In 2015, LIGO scientists would use Schutz’s work in what would become that 2017 Nobel Prize-winning research for the first observation of gravitational waves — a collaborative effort that involved a team of School of Physics researchers in the CRA at Georgia Tech, who joined hundreds of other scientists around the world in assisting LIGO in gathering and analyzing data.
Cadonati credits Schutz for helping to grow the CRA. “In the years preceding discovery, he advocated for stronger ties between the gravitational wave community and the astronomy community, which seeded multi-messenger astrophysics as we know it,” Cadonati notes, referring to astronomical observation that uses signals delivered by different “messengers” such as electromagnetic radiation, gravitational waves, neutrinos, and cosmic rays. “I think it is fair to say professor Schutz is one of the founding fathers of multi-messenger astronomy — and the CRA is now part of that vision.”

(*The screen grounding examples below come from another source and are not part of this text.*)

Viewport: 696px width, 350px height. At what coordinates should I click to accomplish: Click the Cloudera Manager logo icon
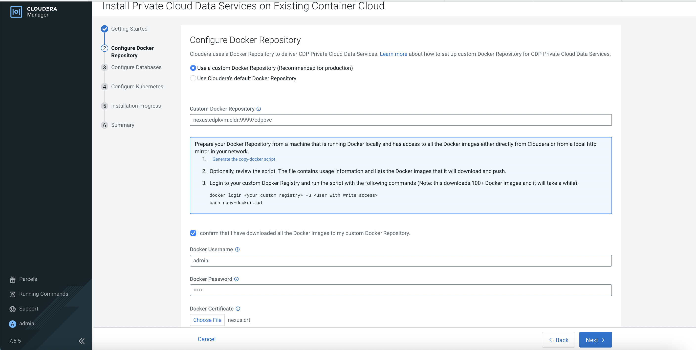(16, 12)
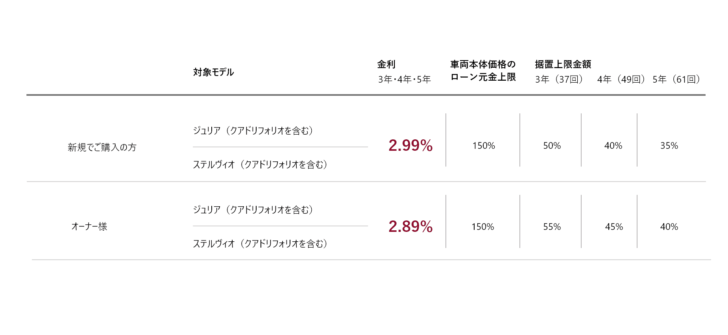The image size is (728, 335).
Task: Click the 車両本体価格のローン元金上限 header
Action: [483, 70]
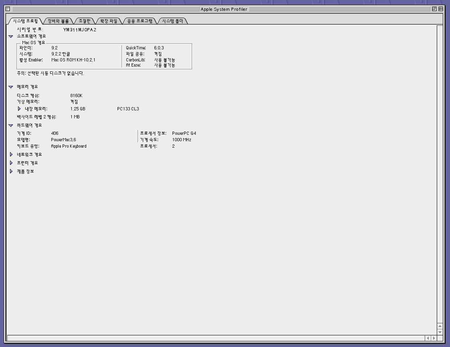Open the 장비와 볼륨 tab
This screenshot has height=347, width=450.
[58, 21]
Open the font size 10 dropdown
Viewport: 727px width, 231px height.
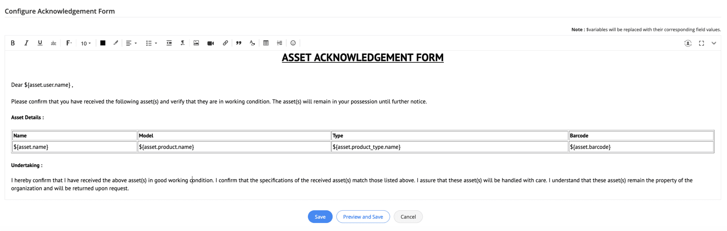(x=86, y=43)
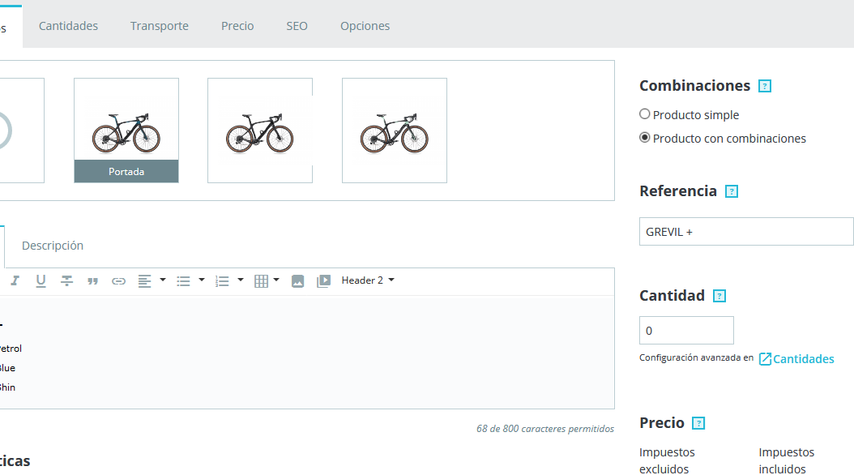
Task: Switch to the Transporte tab
Action: pyautogui.click(x=160, y=26)
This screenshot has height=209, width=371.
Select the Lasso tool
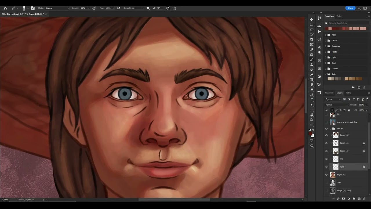(312, 29)
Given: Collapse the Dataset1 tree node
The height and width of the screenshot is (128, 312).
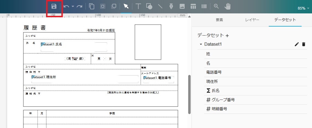Looking at the screenshot, I should pyautogui.click(x=201, y=44).
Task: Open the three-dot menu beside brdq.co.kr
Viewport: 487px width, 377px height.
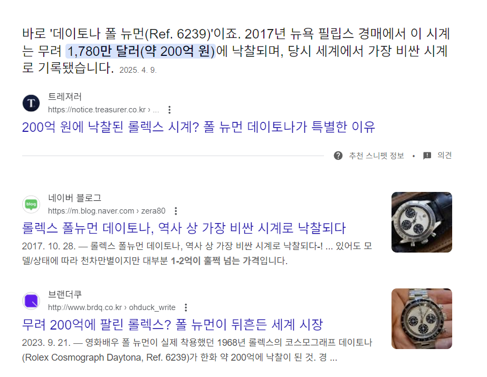Action: (186, 307)
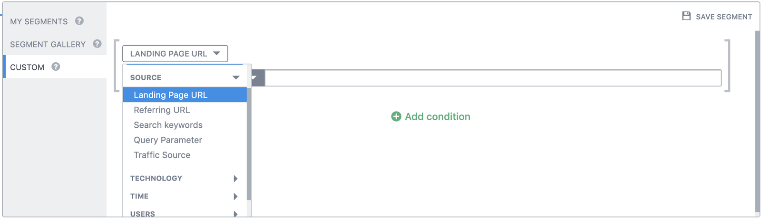
Task: Click the green plus Add condition icon
Action: click(396, 116)
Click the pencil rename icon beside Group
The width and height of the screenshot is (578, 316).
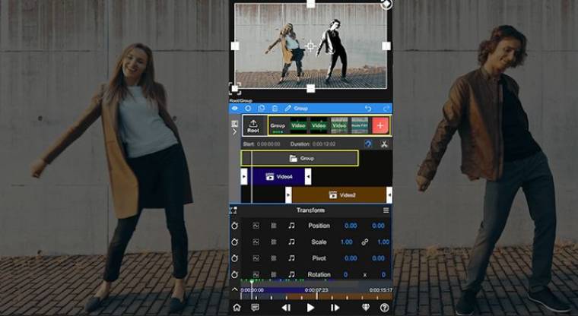(288, 109)
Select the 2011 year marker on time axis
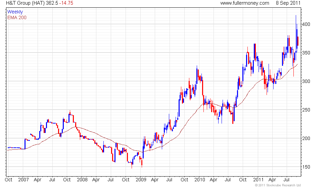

Investing in the future of relativistic — and multi-messenger — astrophysics
Schutz put Georgia Tech on that path in 2011, when he made his first trip to the Institute to seek out more LIGO partners. Cadonati, along with former Georgia Tech Physics colleagues Pablo Laguna and Deirdre Shoemaker, recall that during a chat over lunch, Schutz urged then-College of Sciences dean Paul Houston, now an emeritus professor in the School of Chemistry and Biochemistry, to invest in multi-messenger astrophysics.
“It was a time when we needed to get more universities involved in the LIGO project so that we could be at full strength when the data started to come in again,” Schutz explains. “In particular, the numerical simulations of black holes that Pablo Laguna and Deirdre Shoemaker were performing at the time were providing essential input to our ability to interpret signals when we eventually began to detect them — starting, of course, in 2015.”
Under Cadonati’s leadership, Schutz adds, “the CRA will continue to play a very important role in that collaboration. Seeing this gives me a lot of pleasure.”
Schutz’s career, spanning five decades, has seen him working with some of the most notable names in science. When he received his Ph.D. in 1971 from the California Institute of Technology, his supervisor was future Nobel Prize-winning physicist Kip Thorne. He then moved on to Cambridge University, where he worked with the late Stephen Hawking.
Schutz started at University College Cardiff, now Cardiff University, in 1974. It was there that Schutz developed the theories that would later become the standard search tools for finding signs of gravitational waves within data.
In 1995, Schutz moved to Germany to join Jürgen Ehlers as one of two founding directors of the Max Planck Institute for Gravitational Physics (Albert Einstein Institute - AEI), which stands as the largest research institute in the world devoted to gravitational science, covering the entire spectrum of gravitational physics, “from the giant dimensions of the Universe to the tiny scales of strings.”
Retiring from that post in 2014, he returned to Cardiff University as a professor in Physics and Astronomy and as the first director of the University’s Data Innovation Research Institute.
In addition to his election to the Royal Society and the U.S. National Academy of Sciences, Schutz is a Fellow of the American Physical Society, the Institute of Physics, and the Learned Society of Wales, and has most recently been awarded the Eddington Medal from the Royal Astronomical Society, and the 2020 Isaacson Prize in Gravitational Wave Science from the American Physical Society.